Actually, the situation is even more complicated, as the library I work on (Fortuno unit testing framework) has also an optional co-array dependent part. So I’ll probably have 3 repositories, the serial implementation, the MPI-extension and the coarray extension. Is there actually any way to indicate coarray-dependency in fpm?
@rwmsu Thanks a lot. I was thinking about the approach you suggest. My biggest problem with the approach you suggest (which we use ourselves in several projects), that I don’t know how to specify in fpm that the dependency is optional. In CMake or Meson, I’d allow for a -DWITH_MPI user option and have some logic in the build configuration to create the add the MPI-dependency only when really needed. But how do I achieve that with fpm?
Thanks @aradi, if you have ideas to propose about how to introduce some flexibility in the fpm manifest, please do so here or on the github issues page!
There is currently no explicit way to use coarrays either. I myself do not use coarrays, so I may be mistaken. I think the only current way to use coarrays in fpm is via a custom compiler command:
fpm --compiler=caf
fpm --compiler="ifort -coarray"
With current FPM you probably want to use multiple response files and save “extension specific” flags in each .rsp file. The option --option caf works for OpenCoarrays but one needs an extra --runner "cafrun -n 8" to run the executable. Here is a template of the response file
$ cat fpm/test_caf_openmpi.rsp
# gfortran 13.2.1
# openmpi 4.1.5
# opencoarrays 2.10.2
option test
option --target "test"
option --compiler caf
option --profile debug
option --flag "-Wunused -std=f2018"
option --runner "cafrun -n 8 --oversubscribe"
Recently, the OpenCoarrays built from mpich 4.1 + gfortran 13.2 has some known issues (issue781, issue783, and I can reproduce that on my laptop) so you might want to switch to OpenMPI + gfortran when installing OpenCoarrays.
$ cat fpm/test_ifx.rsp # ifx (IFX) 2024.0.2 20231213 option test option --target "test" option --compiler ifx option --profile debug option --flag "-coarray=shared -coarray-num-images=8"
Burkardt is currently a lecturer at the University of Pittsburgh.
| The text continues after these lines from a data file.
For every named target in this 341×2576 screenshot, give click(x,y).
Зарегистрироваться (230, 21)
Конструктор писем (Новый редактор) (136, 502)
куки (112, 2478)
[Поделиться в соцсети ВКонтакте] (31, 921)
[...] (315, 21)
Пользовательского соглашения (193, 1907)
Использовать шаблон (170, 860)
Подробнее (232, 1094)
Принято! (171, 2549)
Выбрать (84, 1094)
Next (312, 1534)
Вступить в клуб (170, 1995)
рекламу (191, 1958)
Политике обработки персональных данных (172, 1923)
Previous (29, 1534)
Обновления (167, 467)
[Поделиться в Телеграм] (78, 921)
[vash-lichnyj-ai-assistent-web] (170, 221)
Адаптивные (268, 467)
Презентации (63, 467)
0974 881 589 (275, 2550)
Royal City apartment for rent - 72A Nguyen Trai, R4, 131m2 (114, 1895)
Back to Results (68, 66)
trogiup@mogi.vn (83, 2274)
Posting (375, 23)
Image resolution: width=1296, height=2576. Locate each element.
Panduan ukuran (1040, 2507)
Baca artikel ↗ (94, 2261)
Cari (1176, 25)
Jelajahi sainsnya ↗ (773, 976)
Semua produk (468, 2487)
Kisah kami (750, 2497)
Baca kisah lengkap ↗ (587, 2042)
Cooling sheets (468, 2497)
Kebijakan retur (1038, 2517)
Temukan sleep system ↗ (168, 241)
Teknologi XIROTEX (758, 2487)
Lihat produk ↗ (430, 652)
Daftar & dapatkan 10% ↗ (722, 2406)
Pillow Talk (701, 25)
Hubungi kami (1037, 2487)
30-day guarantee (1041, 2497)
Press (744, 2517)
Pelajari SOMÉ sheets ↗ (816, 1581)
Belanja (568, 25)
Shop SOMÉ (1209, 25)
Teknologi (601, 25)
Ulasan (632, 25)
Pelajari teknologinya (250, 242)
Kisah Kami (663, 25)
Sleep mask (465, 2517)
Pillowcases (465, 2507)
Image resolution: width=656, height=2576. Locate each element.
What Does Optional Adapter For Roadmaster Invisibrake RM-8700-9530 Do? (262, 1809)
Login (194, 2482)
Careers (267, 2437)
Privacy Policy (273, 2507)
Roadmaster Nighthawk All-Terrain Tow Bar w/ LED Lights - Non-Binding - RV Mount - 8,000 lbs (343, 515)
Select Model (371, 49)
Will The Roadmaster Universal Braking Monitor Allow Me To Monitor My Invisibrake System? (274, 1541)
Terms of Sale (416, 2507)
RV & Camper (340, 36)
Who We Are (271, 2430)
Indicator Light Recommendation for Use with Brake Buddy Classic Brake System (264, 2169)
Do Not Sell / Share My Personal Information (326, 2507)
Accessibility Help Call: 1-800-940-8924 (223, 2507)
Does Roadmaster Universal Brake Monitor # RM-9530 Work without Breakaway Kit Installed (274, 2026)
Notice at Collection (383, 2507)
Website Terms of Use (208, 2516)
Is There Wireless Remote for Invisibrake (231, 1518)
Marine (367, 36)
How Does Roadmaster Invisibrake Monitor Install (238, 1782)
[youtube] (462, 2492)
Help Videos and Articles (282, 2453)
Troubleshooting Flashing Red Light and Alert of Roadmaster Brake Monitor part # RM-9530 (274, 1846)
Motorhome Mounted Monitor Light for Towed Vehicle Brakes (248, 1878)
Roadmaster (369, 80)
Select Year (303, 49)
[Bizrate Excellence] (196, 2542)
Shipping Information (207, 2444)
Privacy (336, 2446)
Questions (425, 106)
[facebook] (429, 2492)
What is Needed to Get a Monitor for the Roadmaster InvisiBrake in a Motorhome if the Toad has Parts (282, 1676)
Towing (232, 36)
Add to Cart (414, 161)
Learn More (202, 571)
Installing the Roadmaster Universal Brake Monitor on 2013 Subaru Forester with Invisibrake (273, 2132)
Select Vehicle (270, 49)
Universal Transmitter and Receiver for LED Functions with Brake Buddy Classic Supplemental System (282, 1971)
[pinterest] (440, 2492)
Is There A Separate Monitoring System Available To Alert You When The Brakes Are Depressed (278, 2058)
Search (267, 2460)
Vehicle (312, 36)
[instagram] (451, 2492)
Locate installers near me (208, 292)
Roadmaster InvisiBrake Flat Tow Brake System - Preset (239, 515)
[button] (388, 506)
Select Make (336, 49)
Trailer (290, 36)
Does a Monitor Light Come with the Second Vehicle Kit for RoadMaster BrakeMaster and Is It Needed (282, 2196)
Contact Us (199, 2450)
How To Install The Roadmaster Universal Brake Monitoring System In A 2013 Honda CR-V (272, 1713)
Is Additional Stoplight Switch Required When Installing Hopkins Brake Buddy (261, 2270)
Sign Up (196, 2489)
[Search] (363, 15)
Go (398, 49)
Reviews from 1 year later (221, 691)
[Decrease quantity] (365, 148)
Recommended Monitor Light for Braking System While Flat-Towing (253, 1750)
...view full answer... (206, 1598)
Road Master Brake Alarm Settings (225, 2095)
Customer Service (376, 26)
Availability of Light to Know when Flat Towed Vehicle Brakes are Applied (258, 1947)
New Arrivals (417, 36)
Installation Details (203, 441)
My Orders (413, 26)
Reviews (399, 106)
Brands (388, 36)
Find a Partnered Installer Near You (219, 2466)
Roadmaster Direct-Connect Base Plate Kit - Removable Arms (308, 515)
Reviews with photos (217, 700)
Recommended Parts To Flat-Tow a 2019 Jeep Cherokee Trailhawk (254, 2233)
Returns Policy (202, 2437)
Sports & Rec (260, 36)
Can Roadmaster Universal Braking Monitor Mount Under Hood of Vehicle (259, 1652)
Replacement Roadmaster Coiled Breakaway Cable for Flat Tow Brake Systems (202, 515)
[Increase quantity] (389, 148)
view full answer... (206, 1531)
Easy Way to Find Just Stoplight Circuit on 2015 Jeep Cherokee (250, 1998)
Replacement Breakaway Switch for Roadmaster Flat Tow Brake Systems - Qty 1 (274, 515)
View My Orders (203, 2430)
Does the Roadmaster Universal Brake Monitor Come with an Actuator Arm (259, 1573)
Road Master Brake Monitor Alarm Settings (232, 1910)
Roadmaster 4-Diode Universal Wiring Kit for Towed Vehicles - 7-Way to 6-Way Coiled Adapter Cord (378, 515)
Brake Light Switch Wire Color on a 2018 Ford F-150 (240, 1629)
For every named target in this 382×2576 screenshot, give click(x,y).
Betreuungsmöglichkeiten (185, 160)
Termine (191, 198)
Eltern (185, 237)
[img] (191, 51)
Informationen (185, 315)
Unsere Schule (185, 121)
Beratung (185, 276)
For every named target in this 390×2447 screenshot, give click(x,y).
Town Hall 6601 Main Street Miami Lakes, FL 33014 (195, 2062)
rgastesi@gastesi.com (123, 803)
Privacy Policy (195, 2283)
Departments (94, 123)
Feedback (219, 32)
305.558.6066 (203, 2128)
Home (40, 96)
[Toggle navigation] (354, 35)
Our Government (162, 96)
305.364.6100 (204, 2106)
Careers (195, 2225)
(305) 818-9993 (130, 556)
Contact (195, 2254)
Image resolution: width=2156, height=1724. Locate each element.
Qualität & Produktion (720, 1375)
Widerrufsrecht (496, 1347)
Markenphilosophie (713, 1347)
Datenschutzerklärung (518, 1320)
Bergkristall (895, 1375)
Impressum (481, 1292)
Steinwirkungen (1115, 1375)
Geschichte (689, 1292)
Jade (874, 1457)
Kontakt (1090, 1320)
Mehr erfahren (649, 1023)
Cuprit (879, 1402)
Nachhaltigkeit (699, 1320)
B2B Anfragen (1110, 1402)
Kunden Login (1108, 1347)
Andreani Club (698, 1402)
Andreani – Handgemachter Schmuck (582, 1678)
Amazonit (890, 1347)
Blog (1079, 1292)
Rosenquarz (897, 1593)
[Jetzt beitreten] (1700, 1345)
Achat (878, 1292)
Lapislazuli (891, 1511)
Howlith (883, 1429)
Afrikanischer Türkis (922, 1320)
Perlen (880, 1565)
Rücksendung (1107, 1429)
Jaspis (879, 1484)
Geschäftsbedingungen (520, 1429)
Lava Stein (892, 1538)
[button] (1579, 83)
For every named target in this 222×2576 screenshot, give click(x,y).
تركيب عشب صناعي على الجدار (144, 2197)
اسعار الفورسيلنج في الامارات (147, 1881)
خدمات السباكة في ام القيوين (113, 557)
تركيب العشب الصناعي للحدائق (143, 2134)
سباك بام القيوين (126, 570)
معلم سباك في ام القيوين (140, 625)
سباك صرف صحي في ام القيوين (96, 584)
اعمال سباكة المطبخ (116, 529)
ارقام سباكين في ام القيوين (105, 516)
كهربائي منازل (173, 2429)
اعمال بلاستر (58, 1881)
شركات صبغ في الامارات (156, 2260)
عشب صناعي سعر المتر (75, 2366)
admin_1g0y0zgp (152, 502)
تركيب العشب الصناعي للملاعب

When I emailed him this year at the address shown there regarding missing files, he replied from a gmail address based on his first two initials and last name.
@han190 Thanks a lot, I was not aware of the response file possibility in fpm yet. However,how the selection via response file choice can be propagated between projects? My project with optional coarray components is a library. How does an other project, which uses my library as a dependency, specifies, that it wishes to use the my library with or without coarray support? (It is important to allow the consumers to opt-out for mpi and coarray support, as they might not have the right environment for those at all.)
I might be wrong but I don’t think there is such an option in FPM yet. The workaround that I can think of is to create four github repositories, for example,
fortuno-infrastructure,fortuno-MPI,fortuno-coarray,fortuno-serial.The first repo contains shared contents and the rest three contain library specific contents and their own fpm.toml. Then FPM users could add corresponding dependency as needed. For example, if the coarray version is used, the following could be added to the user’s fpm.toml
[dependencies]
fortuno-coarray.git = "https://github.com/fortuno-repos/fortuno-coarray"
This is not elegant at all and I guess CMake or meson are still the best choices if you need sophisticated compilation options. For example, Meson does have an explicit coarray dependency.
@han190 Thanks, this is exactly, how I planned to do it at the end. Yes, CMake and Meson would be indeed better choices in this respect (I usually use CMake for my projects), but the unit testing framework is supposed to integrate with all 3 build systems seamlessly, so the less flexible one dictates the constraints.